Although beautiful already, meeting Raissa was a surreal experience. I wasn’t aware that this situation – sending $35 a month to Best Family – was perfectly orchestrated by God’s sovereignty. So much so, that it wouldn’t be until one year later that I realized I had actually met Raissa previously. As I scroll through pictures on my Facebook, smiling in our Rwandan hotel bed as I glimpse upon Lake Kivu, I become stopped as I notice an old picture of a smiling girl with hearts drawn on her forehead. Was this Raissa? Surely enough, this smile under the drawn on hearts from 2016, showing the same still-aligning teeth, is the same I met days before. The Lord in all his graciousness and love, brought me back to Rwanda, and this time so much deeper. More abstract and complicated than before – but also more beautiful. Every time I come to this country, this continent, the seeds sink deeper into my heart. What was once a fun-filled and joyful couple days spent at Best Family has become an experience that needs careful intentionality. It isn’t always that you get to meet the girl or boy who was once just a picture on your laptop screen.

I knew this day would flash before my eyes in an instant. How can I soak this in, and not miss a thing? So scared to miss one smile or big hug from this little girl. What’s more – we got to visit her family and her home near the Best Family branch in Gikondo. Sure, I had participated in home visits previously, but they never resonated with me like they would now. The home I was stepping into was the home of the smiling girl who desires to be a teacher one day. Immediately we were greeted by her grandmother, who although does not speak English, she does love the same God. Raising her hands to the sky and softly speaking “murakoze” (thank you in Kinyarwandan), I knew we were thinking the same exact thing, just in two languages. Thank you Lord that an abstract and distant situation is now so personal and so heart-wrecking.

After carefully walking down a small dirt decline, you meet her front door. Walk in, and you’ve arrived into their humble but beautiful living room. There is a couch on each side, and a recliner in the middle, blocking the entrance to the next room. As my eyes look around, they aren’t distracted by much. And isn’t that the way it should be?

What I recall is a picture frame close to the ceiling, with Jesus inside. Most importantly, I recall the way I sat on the couch with Raissa on my lap, trying so hard to hold back the tears. As one falls down my face, I am not really sure if sadness or joy overtake me. Maybe a mixture of both.

I told my team that home visits can be a little awkward. This time, I just embraced the silence between our translator, our team, and her family. Sometimes it’s perfect just to sit, and be still, and enjoy the presence of others. Briefly we exchanged questions about one another, and got to know her grandmother, and also her dad, who was very sick. If you look to the corner nearby, you’ll see the bags of food we brought – rice, flour, sugar, and beans. It’s easy to think pridefully about these things. We come, we visit, and we bless the family immensely by giving them something that seems pretty simple and small to us Westerners.
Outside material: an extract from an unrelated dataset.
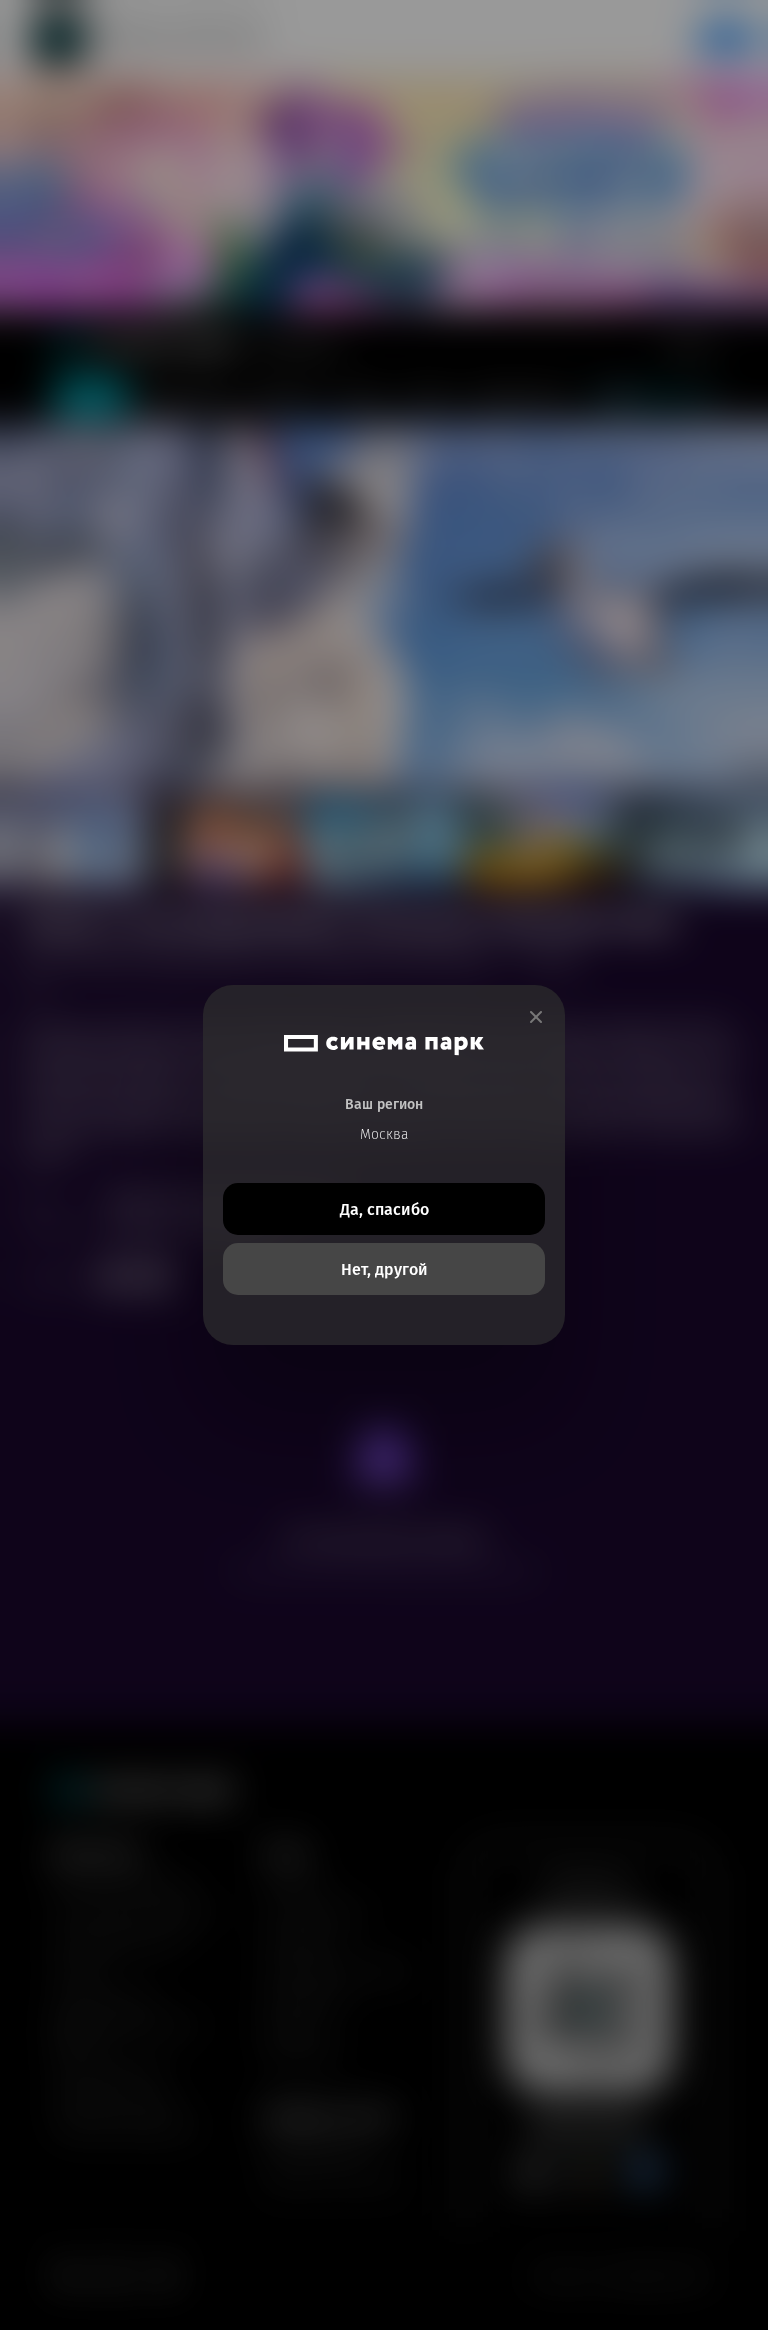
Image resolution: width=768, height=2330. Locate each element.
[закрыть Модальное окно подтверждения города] (536, 1017)
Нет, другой (384, 1269)
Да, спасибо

This family, however, blessed me far more than I ever could them. My $35 a month does not really compare to perspective. That night I remember writing in my journal “would Raissa be proud of me, if she saw the life I was living in America?” What are the things I am so tightly holding onto with no eternal significance? Would my life, if shown before her eyes, make her proud? Or would it show her things that only cloud most people’s hearts?

Admittedly, and a bit shamefully, I look forward to going home – where I can comfortably make my Aeropress in the mornings and drive my car to the job in which I have a salary. Honestly though, none of that compares to sitting in a materialistically humble home with big, big love and joy. Although life does not promise me another visit to Raissa, or even Rwanda, I hold tightly to this experience and pray that many others can as well.